In the case reported by Lee et al.,5 a female patient with asthma, the presentation was atypical, with increased work of breathing, desaturation and pneumomediastinum. We suppose that this patient probably presented with pneumomediastinum secondary to asthma that eventually extended to the cervical region, and therefore we do not consider this a true case of SRE.
The literature on the aetiology, pathogenesis and pathophysiology of SRE is scarce. Macklin et al.6 published an article in which they proposed that the aetiology could involve the formation of pulmonary interstitial emphysema secondary to an overdistension of marginal alveoli and decrease in calibre of perialveolar vessels, generating a pressure gradient between both structures that would cause alveolar rupture at the basal level and leaking of air into the interstitial space. The air would spread along the path of least resistance through the perivascular sheaths, chiefly to the mediastinum (as seen in the cases described by Cho et al.3 and Lee et al.5) and potentially reaching the cervical region.

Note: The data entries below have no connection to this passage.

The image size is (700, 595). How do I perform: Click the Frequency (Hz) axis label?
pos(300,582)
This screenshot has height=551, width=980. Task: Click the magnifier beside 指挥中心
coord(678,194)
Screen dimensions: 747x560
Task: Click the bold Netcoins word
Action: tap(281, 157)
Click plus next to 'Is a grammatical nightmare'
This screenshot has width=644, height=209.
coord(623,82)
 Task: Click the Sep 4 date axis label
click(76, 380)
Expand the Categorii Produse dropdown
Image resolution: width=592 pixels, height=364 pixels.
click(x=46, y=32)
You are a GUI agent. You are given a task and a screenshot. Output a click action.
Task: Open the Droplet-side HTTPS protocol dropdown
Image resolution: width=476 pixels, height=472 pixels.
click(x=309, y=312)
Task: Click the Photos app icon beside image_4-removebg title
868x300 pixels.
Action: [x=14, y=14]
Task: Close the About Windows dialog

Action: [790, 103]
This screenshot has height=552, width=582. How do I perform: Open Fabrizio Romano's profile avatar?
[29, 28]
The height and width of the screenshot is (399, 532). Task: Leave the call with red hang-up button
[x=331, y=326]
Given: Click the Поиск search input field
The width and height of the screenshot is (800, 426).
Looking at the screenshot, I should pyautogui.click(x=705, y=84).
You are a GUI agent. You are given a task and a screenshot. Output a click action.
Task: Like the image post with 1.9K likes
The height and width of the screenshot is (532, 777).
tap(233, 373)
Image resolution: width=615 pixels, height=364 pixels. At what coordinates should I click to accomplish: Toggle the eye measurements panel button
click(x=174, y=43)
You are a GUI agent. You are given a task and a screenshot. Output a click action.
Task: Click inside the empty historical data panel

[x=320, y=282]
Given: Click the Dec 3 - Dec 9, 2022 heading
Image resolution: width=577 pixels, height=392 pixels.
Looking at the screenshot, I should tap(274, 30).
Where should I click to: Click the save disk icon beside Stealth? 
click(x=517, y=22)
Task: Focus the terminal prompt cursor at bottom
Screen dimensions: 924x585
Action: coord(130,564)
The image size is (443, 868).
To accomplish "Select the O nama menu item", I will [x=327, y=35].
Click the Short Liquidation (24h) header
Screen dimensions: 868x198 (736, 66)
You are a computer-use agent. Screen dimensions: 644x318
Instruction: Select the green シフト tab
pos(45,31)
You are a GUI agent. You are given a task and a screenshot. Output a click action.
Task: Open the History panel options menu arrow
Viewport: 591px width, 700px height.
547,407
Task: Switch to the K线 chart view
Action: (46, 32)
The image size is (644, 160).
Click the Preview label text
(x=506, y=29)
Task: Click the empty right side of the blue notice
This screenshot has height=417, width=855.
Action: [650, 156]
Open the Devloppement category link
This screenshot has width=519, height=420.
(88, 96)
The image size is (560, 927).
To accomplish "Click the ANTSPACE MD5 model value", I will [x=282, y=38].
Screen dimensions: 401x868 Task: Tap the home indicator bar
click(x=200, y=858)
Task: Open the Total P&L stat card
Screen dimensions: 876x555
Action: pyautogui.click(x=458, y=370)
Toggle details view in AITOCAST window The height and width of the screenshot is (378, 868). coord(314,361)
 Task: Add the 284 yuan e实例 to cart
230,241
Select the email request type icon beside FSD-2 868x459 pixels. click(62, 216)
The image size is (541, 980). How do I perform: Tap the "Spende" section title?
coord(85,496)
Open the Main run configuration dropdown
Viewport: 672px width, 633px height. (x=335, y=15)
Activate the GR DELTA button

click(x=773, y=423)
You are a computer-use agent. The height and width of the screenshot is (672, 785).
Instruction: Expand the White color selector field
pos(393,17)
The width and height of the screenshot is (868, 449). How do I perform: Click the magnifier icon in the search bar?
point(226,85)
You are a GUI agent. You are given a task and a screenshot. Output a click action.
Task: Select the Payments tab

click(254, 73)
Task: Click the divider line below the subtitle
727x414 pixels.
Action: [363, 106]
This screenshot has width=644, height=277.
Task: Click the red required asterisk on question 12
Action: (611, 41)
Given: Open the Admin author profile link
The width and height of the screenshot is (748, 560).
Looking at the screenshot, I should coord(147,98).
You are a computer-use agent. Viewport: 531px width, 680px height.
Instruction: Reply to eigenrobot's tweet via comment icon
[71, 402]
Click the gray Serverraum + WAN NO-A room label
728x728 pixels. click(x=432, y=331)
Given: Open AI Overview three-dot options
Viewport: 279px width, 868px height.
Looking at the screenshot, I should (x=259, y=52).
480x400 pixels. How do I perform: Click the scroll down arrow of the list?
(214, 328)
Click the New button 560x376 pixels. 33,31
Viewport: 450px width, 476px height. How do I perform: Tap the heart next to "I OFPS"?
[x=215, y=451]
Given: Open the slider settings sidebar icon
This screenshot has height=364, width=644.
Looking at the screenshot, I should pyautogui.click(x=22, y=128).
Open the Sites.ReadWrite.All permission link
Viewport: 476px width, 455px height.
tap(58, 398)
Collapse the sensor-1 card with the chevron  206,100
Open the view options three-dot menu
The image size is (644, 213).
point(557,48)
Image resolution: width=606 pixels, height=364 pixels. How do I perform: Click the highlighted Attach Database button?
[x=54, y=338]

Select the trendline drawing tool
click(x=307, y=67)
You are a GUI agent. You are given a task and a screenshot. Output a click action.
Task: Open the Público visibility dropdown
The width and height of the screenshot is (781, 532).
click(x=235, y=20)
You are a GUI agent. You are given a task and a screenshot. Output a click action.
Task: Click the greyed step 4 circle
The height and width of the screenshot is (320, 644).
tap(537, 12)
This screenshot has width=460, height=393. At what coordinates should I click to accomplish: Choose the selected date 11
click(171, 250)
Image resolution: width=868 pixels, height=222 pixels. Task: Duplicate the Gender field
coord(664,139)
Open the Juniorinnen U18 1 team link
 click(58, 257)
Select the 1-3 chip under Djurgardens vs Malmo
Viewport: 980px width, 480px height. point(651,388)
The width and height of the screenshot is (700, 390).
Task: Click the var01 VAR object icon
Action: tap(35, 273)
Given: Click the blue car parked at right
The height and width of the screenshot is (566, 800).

As regards the overdistension of marginal alveoli, the coughing physical activity described in the cases included in the series could have contributed to triggering this pathophysiological mechanism. Similarly, this mechanism could be involved in the case of pneumomediastinum associated with asthma described by Lee et al.5
In conclusion, SRE seems to be a distinct albeit infrequent entity predominantly found in female adolescents. Its management includes nil per os, intravenous fluids, analgesia and rest, and supplemental oxygen may be an additional option. Although it is a benign disease, it is imperative to remember that it is a diagnosis of exclusion and that all potential causes of ectopic air in the retropharyngeal space need to be ruled out, especially those that require urgent treatment, such as oesophageal perforation. Surgical intervention should be considered in the event of complications like mediastinitis or airway obstruction.